Gold hit a record near $5,600 an ounce in late January. Investors couldn't get enough.

Central banks were loading up. Rate cut bets were everywhere, and gold was the safety trade investors wanted.

That was five months ago.

Now the two biggest names on Wall Street are racing to cut their forecasts. Deutsche Bank just took an axe to its numbers - slashing its third-quarter target by 22% to $4,300 an ounce.

The fourth-quarter forecast dropped 17% to $4,800. Goldman Sachs got there first, trimming $500 off its year-end target last week. The new number: $4,900.

Both banks still think gold goes up from here. Prices are sitting just above $4,090 after a 2.4% drop on Tuesday. But the conviction is gone.

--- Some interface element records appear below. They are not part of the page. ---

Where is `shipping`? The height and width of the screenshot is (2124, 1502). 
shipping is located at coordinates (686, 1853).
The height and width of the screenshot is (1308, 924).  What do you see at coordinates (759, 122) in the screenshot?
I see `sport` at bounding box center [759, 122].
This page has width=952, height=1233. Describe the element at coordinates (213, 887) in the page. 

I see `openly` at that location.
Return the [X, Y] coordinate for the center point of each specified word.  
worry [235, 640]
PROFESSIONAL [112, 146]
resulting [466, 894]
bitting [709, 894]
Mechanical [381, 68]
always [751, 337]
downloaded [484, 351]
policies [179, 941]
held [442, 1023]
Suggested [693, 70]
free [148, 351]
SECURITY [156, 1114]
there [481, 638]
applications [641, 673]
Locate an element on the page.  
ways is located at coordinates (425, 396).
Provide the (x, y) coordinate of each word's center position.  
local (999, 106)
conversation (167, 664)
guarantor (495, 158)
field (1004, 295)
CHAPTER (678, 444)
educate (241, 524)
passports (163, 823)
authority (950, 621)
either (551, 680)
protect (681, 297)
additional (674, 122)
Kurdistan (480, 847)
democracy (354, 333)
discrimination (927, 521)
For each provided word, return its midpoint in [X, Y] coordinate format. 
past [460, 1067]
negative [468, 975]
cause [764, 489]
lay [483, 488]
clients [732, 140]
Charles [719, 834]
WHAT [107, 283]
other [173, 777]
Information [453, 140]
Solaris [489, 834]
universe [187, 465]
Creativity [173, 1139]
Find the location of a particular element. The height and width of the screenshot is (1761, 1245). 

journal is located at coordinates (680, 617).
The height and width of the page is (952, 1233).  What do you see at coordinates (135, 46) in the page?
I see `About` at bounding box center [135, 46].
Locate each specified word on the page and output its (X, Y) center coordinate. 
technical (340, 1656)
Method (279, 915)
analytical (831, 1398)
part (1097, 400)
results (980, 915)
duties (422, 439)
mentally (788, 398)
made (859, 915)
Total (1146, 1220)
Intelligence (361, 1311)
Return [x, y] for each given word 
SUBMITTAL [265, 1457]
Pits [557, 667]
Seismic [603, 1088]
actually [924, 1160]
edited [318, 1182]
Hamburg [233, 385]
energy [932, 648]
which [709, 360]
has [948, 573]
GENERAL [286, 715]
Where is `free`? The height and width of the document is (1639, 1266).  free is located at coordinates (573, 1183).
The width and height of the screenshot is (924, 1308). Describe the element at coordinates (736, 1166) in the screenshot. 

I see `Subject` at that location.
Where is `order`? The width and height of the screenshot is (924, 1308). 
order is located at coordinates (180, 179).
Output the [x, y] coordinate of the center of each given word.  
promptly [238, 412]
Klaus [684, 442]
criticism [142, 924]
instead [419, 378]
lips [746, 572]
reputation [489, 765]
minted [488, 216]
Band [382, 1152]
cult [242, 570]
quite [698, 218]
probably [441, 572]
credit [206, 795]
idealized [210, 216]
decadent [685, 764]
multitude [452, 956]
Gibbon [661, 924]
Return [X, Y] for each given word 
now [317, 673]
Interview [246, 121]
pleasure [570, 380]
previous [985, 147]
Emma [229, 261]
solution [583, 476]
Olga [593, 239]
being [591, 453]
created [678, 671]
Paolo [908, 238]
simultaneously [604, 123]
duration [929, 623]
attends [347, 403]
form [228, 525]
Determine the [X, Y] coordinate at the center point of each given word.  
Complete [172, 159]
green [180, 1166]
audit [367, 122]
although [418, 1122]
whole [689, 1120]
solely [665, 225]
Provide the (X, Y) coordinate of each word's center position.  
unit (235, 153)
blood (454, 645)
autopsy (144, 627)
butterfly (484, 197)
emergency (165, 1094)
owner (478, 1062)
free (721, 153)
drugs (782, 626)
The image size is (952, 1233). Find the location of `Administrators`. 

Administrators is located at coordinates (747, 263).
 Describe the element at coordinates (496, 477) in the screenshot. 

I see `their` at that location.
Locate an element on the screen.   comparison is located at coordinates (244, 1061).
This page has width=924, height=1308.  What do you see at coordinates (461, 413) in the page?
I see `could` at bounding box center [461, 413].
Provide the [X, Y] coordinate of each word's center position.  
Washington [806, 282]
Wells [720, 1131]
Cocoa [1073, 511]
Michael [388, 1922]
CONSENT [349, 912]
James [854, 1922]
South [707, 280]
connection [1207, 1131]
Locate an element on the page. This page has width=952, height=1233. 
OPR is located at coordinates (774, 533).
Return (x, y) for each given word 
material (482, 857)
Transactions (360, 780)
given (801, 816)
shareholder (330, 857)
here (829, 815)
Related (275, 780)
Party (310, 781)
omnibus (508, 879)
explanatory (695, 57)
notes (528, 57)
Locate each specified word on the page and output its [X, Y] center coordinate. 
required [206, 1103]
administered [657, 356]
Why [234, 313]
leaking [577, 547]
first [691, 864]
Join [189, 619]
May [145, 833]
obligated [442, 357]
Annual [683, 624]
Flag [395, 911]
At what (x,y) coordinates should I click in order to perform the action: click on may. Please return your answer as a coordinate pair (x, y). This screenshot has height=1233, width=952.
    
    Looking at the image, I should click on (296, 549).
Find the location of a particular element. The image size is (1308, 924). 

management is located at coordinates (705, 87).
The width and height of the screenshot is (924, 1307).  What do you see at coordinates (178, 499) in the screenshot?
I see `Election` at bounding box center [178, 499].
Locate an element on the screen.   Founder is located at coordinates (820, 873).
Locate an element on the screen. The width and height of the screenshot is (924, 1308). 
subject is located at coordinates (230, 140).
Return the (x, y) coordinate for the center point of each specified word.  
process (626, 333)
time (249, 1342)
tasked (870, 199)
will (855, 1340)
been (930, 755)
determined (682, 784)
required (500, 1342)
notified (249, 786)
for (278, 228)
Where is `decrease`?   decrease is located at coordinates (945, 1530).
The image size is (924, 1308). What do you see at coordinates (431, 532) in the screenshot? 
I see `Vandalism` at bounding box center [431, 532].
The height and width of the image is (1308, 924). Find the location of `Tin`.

Every morning, Market Briefs breaks down the moves that matter in five minutes - plus a free investing masterclass when you join.

What changed

The story that pushed gold to $5,600 was simple: the Fed would cut rates, the dollar would weaken, and gold would shine.

That story broke.

At its last meeting, the Fed held rates steady - but more officials are now signaling they'd support hiking instead of cutting. New Chairman Kevin Warsh made it clear: price stability is the priority. Strong economic data is backing him up.

"Fed repricing, together with resilient US macro data, has played the primary role in pushing gold lower," wrote Deutsche Bank analyst Michael Hsueh.

Gold doesn't pay interest. When rates stay high - or go higher - bonds and savings accounts look better by comparison. Money flows out.

The support beams are cracking

Gold usually has three things holding it up: investors buying ETFs, Chinese imports, and central banks.

Two of those are crumbling.

ETF investors have been selling. Hsueh called the usual support from gold-backed funds "notably absent." In China, gold is trading at a discount to US prices - a signal that imports won't be the demand driver they've been in the past.

Central banks are the one pillar still standing. "We expect this to be the case for some time to come," Hsueh said. But one buyer isn't enough to hold up a market when everyone else is heading for the exit.

What to watch

Deutsche Bank's fourth-quarter target of $4,800 assumes the Fed holds rates steady. If the central bank hikes three or four times instead, Hsueh says gold could drop to around $3,800.

That's another 7% down from here - and a long way from the $5,600 champagne days of January.

Silver is feeling it too. The cheaper metal dropped as much as 5% on Tuesday, amplifying gold's move as it tends to do.

For now, the safety trade isn't feeling very safe.